1. Exodus

    November 19, 2018 by Chris Motley

    A great people’s origin story is one of liberation from bondage. A nation born from emancipation, and deliverance from slavery and oppression is its national mythology. 

    We hear that word, mythology. I worry that in our popular consciousness, that word tends to evoke a sense of un-truth, fictionality. It’s all a myth anyway. The Red Sea didn’t part like that. God didn’t burn in a bush. The Ten Commandments evolved from cultural norms and practices, not tablets handed down from on high. But to seek only truth and non-truth in the stories we share (what we are really talking about is fact and non-fact, rather than truth and non-truth), is to undervalue the power of myth, the power of literature. Think, rather, of the countless people throughout these millennia who have held this story in their hearts as being the most true thing they know. Think of individual lives that have been saved because they believed in the power of their God to deliver them. Think of the history of the Jewish people.

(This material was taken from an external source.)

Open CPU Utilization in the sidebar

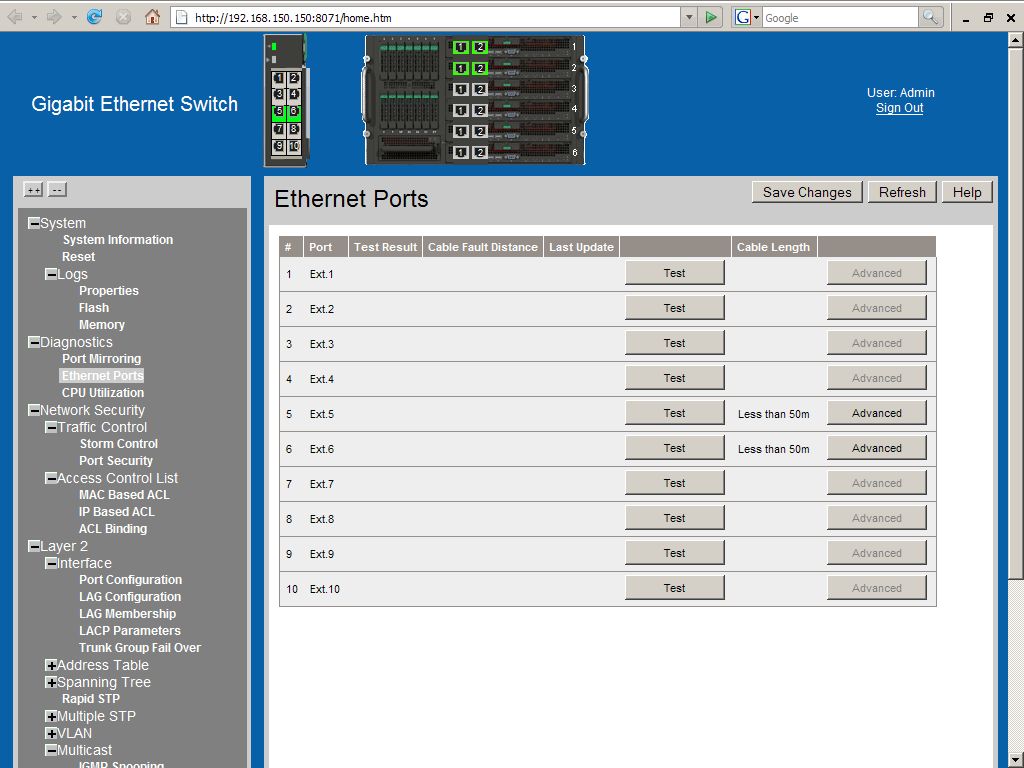pyautogui.click(x=103, y=393)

    On the cover of the Mouse edition of Exodus you see in the space reserved for the author’s name the name of Moses. Moses is thought to be the author of The Book of Exodus. He is also thought to be its protagonist. You would not be wrong to speak in this way. But there is another protagonist of this story, who is the protagonist, and in a way the author, of an entire national history: God. I am not speaking now from a place of belief, but rather a place of literary assessment. God is literally a character in these stories. But the protagonist? The author? Exodus is a story of a people and their God, coming together, triumphantly. 

    God is the protagonist. God is the author. I am thinking of a quote from the Trappist monk Thomas Merton. He writes, in New Seeds of Contemplation, “God did not invite the Children of Israel to leave the slavery of Egypt: he commanded them to do so.” The grand story of Exodus begins when God decides to enact justice. He works through his chosen prophet Moses, and he throws in some plagues and a parting sea to seal the deal. God is justice in Exodus, from the beginning of the liberation story through the handing down of the commandments. 

    God is justice. We can turn to Martin Luther King: “Let us realize that the arc of the moral universe is long, but it bends toward justice.” King envisions an inevitability, a cosmic plan. I once heard his friend John Lewis put it this way. I paraphrase – it is not that we must bring the beloved community (or the Kingdom of God) into being. It already is here. We just have to step into it and dwell there. What does it mean then to know that God, the universe, or however we envision that which is beyond us – what does it mean to know that this entity sides with victims, sides with the oppressed and enslaved, and is working furiously to liberate the human species from every form of bondage? 


  2. Southern Horrors

    November 2, 2018 by Chris Motley

    The Scarlet Letter is a novel about religious hypocrisy, which we might also call idolatry – the substitution of a false god for the true one. In The Scarlet Letter punishment itself becomes a form of religious ritual, effacing the “Christianity” of its adherents. 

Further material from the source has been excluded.